Thanks to my friend and colleague Eve Bodeux for suggesting this timely post! Now that we’re less than a month from the new year, you’re probably receiving membership renewal notices from the professional associations to which you belong. You may also be receiving solicitations to join new associations. Following are some tips on deciding whether to renew (or not), join (or not) or invest your time (or not) in professional associations.
First, there may be an objective reason to renew some of your memberships. For example, if you are ATA-certified, you are required to maintain your ATA membership in order to use the Certified Translator credential. If you belong to any associations that have a similar policy, or that charge a late fee if you do not renew on time, pay those dues first.
Then, you might want to look at whether you made the most of your association memberships in 2010. For example, many associations allow non-members to attend their events by paying a higher fee. Did you attend enough events to recoup your membership dues investment, or would you be better off letting your membership lapse and paying the non-member fee? Is the association’s e-mail list particularly valuable? If you joined the association for networking purposes, did you actually land some translation projects through your contacts?
To avoid redundancy, research whether you are a member of any associations through an association you already belong to. For example, Colorado Translators Association purchases a yearly institutional membership to the Denver World Trade Center, so our members can attend WTC events at the member price. Likewise, FIT, the International Federation of Translators, allows members of its member associations (including ATA) to attend its events.
And a few pieces of unsolicited advice:
- Be selective about how many event-based associations you join.

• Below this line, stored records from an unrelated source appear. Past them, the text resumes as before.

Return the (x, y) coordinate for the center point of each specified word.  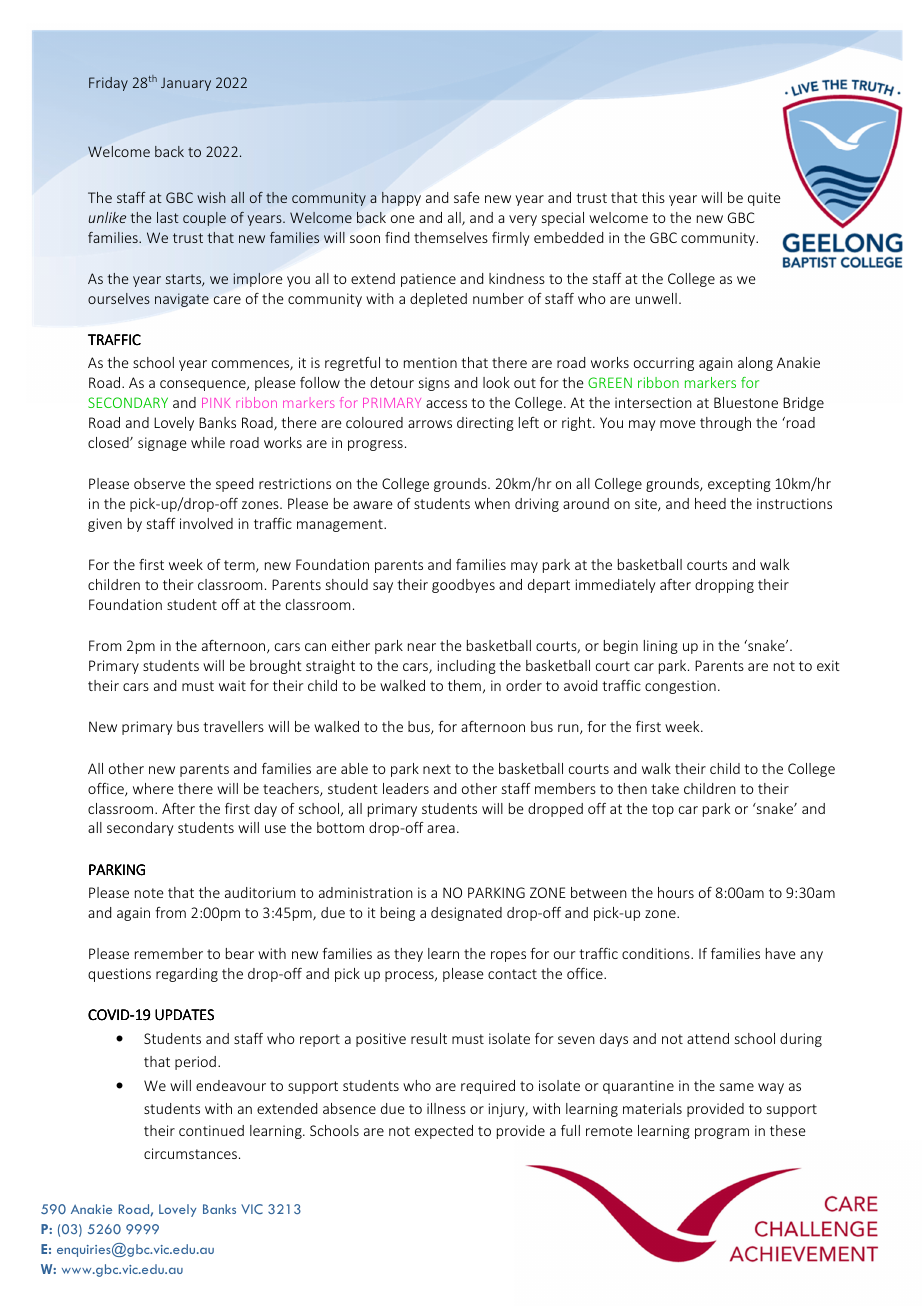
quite (764, 199)
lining (661, 647)
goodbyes (463, 586)
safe (467, 197)
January (186, 84)
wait (232, 685)
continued (211, 1130)
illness (446, 1108)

For example, there are several great event-based professional associations in Denver that I could benefit from joining. However, when I look realistically at how many of those events I will actually attend, membership looks less attractive.
- Consider joining the translators’ association in your non-English language country if they’ll take you as a member. Especially if these associations have active e-mail lists, they can be excellent networking venues because you, as a US-based translator, are a rare commodity!
- Try to belong to at least one association related to your specialization(s). This does not have to be expensive; I recently joined the Society for International Development for 35 euros per year.
Any other tips on professional association memberships?